Effect of commercially available chemically defined liquid diets on the intestinal microflora and bacterial translocation from the gut.

The effect of chemically defined liquid diets on the intestinal microflora and bacterial translocation from the gut was studied in the rat. Seventy-five female Fischer rats were randomized to five groups of 15 animals each. Group I was fed rat chow and water, group II was fed Vivonex TEN, group III was fed Ensure, group IV was fed Enrich, and group V was fed Ensure plus ground corn cobs, a crude fiber source. Animals were fed their respective diets ad libitum for 1 week and then killed. Quantitative culture of the mesenteric lymph nodes (MLN) and cecum was performed to determine bacterial translocation from the gut. A 66% translocation rate (10/15) of bacteria to MLN was observed in the animals fed Ensure and Enrich compared to 21% in the Vivonex TEN group (3/14) and 20% in the animals fed Ensure plus ground corn cobs (3/15). None of the animals in the control group eating their normal diets of rat chow and water developed positive MLN. Statistical significance (p less than 0.001) was achieved between the Ensure and Enrich groups when compared to controls but not between the Vivonex TEN and Ensure plus corn cobs. Cecal culture revealed a statistically significant rise in cecal bacteria in all groups when compared to the control group (group I). These results indicate that chemically defined liquid diets result in altered intestinal microflora and bacterial translocation from the gut.

Glutamine-supplemented total parenteral nutrition improves gut immune function.

Glutamine has been demonstrated to be an important source of fuel for the gut. The purpose of this study was to evaluate the effect of glutamine-supplemented hyperalimentation on gut immune function. Thirty-six female Fischer rats were randomized into three groups: group 1 (chow) was fed rat chow and water ad libitum, group 2 (total parenteral nutrition) received a standard hyperalimentation formula, and group 3 (total parenteral nutrition-glutamine) received a hyperalimentation solution that contained 2% glutamine. Animals were maintained on their respective diets for 2 weeks and then killed. Mesenteric lymph nodes were harvested for culture, bile was assayed for secretory IgA, and bowel was excised to assay bacterial adherence. Results indicated that glutamine-supplemented total parenteral nutrition protects against bacterial translocation from the gut seen with standard formulas. This effect may be mediated by the secretory IgA immune system.

Total parenteral nutrition promotes bacterial translocation from the gut.

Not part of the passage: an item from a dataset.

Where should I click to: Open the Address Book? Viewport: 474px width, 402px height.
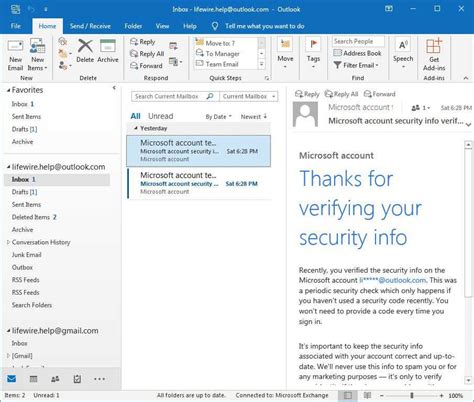click(x=357, y=53)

Bacterial translocation from the gut may be the primary event in many disease processes. The purpose of this study was to examine the route of nutrient administration on bacterial translocation from the gut. Each of 90 female Fischer rats underwent placement of a central venous catheter and was randomized to one of three groups. Group I (control) received food and water ad libitum. Group II received standard TPN solution orally from a bottle sipper and drank the solution ad libitum. Group III underwent TPN via the central catheter by pair feeding of the animals with group II. Animals were fed for 2 weeks, and liver, spleen, mesenteric lymph nodes, blood, and cecum were aseptically obtained for culture. A statistically significant difference (p less than 0.014) was found between translocation rates of parenterally fed animals compared with enterally fed animals. Two thirds of the animals (18/27) fed parenterally had culture-positive mesenteric lymph nodes compared with one third (9/27) of the enterally fed group and none (0/30) of the control group. A statistically significant increase in the cecal bacterial count was demonstrated in the animals fed the TPN solution, independent of route. Parenteral nutrition promotes bacterial translocation from the gut by increasing the cecal bacterial count and impairing intestinal defense.